“Like Dissolves Like” Strategy Facilitates Interfacial Polymerization for Facile Synthesis of Highly Permeable Reverse Osmosis Membranes
Shenghua Zhou, Wenjia Xu, Zhuting Wang, Keyu Yao, Chaoyuan Ji, Tingzheng Hou, Yan‐Bing He, Hao Guo
Abstract
Existing reverse osmosis (RO) membranes often feature a polyamide rejection layer fabricated by interfacial polymerization (IP) between m -phenylenediamine (MPD) and trimesoyl chloride. However, polyamide RO membrane formation is limited by the poorly soluble polar MPD in the nonpolar organic solvent (e.g., hexane). Herein, we developed a dual organic solvent system to increase MPD solubility via introducing a polar solvent of dioxane into the hexane as inspired by the classical “like dissolves like” theory and thus promoting the IP reaction efficiency.
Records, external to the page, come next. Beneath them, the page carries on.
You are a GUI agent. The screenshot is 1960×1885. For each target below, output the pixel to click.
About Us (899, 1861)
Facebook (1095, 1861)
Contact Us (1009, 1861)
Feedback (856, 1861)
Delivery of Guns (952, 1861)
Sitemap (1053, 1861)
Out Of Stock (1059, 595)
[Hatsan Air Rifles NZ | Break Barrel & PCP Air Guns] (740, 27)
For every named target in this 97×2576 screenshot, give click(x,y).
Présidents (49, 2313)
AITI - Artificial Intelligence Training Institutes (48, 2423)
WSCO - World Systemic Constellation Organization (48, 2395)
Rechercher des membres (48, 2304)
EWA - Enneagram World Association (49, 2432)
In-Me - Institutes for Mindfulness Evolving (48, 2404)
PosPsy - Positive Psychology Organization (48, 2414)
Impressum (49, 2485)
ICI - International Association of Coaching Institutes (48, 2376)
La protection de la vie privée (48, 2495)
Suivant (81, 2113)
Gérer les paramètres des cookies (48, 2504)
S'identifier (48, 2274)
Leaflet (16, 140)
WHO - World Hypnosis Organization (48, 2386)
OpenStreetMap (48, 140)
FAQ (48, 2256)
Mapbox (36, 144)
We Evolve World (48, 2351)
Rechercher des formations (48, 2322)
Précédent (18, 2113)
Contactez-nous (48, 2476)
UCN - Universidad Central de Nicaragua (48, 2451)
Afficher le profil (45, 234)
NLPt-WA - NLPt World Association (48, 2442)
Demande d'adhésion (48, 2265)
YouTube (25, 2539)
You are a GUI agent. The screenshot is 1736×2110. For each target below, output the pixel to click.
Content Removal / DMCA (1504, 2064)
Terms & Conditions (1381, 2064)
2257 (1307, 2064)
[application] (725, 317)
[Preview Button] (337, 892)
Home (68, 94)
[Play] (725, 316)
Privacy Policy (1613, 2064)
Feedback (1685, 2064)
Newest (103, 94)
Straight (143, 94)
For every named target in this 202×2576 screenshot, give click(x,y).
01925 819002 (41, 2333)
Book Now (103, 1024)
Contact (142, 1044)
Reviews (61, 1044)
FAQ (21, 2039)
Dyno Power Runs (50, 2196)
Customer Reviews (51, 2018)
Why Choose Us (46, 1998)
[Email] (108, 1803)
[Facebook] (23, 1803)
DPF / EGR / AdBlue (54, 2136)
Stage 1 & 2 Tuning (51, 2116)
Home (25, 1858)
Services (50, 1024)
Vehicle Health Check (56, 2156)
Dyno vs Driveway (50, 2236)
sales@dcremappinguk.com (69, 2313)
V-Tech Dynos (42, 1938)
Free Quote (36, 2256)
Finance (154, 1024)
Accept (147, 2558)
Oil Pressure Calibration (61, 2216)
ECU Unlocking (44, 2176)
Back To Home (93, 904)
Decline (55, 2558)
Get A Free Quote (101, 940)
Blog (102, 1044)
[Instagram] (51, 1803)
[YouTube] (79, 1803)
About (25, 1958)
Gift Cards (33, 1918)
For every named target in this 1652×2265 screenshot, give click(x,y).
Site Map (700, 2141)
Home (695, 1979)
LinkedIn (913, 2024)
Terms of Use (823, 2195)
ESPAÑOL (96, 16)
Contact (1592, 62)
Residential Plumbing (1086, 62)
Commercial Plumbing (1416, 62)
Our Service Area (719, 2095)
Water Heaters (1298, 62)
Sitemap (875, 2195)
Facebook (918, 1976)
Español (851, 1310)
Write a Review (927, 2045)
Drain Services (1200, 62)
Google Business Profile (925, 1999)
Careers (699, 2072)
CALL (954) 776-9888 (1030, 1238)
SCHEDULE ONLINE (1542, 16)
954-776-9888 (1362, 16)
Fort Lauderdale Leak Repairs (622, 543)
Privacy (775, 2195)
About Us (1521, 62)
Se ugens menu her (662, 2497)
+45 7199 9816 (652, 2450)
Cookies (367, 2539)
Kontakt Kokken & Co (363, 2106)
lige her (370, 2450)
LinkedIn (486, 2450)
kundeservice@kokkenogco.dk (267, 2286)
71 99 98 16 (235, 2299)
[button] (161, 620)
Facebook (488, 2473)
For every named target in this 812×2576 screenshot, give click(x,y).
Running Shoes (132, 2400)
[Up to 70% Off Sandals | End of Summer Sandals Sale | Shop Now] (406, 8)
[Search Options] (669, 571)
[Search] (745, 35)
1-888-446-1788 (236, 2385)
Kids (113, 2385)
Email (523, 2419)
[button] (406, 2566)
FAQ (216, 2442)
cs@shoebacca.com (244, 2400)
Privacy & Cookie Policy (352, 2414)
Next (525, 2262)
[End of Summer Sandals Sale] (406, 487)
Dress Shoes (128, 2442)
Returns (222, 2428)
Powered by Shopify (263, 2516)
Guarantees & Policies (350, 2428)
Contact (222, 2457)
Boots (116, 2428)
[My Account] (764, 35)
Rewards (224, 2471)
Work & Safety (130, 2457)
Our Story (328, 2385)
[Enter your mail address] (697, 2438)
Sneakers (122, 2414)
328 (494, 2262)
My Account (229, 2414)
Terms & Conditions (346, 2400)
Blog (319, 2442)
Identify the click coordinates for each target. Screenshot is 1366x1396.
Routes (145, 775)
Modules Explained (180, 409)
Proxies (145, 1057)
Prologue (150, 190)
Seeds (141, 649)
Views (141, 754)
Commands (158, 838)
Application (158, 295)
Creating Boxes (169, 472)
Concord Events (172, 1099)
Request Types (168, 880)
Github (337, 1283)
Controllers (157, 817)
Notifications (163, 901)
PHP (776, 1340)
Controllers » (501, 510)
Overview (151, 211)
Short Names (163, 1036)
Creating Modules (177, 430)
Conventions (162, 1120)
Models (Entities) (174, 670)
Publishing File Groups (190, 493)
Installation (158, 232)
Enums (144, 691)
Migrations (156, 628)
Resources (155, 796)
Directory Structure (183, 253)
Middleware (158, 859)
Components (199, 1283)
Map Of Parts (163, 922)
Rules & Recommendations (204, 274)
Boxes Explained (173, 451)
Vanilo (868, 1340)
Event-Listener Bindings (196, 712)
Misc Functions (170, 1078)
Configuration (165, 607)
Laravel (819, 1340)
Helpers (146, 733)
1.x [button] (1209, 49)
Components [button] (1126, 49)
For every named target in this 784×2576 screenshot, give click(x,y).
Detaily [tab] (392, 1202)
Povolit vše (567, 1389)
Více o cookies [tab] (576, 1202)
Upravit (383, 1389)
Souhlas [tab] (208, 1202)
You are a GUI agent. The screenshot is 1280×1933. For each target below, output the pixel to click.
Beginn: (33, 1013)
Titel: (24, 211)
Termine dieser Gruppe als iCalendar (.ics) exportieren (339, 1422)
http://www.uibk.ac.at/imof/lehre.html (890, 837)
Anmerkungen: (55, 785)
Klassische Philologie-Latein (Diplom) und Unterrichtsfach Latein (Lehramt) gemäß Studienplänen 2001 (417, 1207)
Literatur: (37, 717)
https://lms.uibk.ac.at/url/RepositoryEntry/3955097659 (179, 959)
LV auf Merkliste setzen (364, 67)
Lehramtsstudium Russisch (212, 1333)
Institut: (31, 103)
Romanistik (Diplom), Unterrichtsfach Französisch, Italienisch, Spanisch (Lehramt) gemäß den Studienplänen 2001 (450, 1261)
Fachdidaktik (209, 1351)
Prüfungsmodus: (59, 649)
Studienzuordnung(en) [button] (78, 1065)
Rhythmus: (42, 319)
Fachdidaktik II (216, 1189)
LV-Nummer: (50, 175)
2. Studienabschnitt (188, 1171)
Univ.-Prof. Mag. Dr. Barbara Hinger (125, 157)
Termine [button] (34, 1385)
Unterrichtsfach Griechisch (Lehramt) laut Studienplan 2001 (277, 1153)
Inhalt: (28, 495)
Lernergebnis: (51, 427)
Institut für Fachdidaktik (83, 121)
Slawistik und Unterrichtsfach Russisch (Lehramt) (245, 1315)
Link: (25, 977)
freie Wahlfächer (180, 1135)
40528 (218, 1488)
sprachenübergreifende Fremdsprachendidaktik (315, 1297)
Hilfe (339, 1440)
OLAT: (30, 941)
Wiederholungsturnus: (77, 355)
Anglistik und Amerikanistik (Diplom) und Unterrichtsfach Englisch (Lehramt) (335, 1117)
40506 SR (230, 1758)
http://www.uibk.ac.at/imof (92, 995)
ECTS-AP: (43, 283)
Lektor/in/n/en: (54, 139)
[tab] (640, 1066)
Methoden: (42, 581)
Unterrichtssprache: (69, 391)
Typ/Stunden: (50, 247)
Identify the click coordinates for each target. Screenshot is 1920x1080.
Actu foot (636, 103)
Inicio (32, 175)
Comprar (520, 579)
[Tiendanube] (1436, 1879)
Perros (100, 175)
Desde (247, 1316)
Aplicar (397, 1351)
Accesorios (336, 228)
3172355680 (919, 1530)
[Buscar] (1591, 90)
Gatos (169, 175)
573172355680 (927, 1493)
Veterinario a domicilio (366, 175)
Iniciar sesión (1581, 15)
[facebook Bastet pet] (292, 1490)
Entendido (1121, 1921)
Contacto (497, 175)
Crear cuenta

Consequently, the optimal RO membrane exhibited a superior desalination performance with a rejection of 99.2% for 35,000 ppm of NaCl, simultaneous with a high water permeance of 3.1 L m –2 h –1 bar –1 . Meanwhile, it had a boron rejection of 90.3% that far exceeds commercial RO membranes. These findings demonstrate that a dual organic solvent IP system can offer a facile yet effective strategy for scalable fabrication of high-performance RO membranes.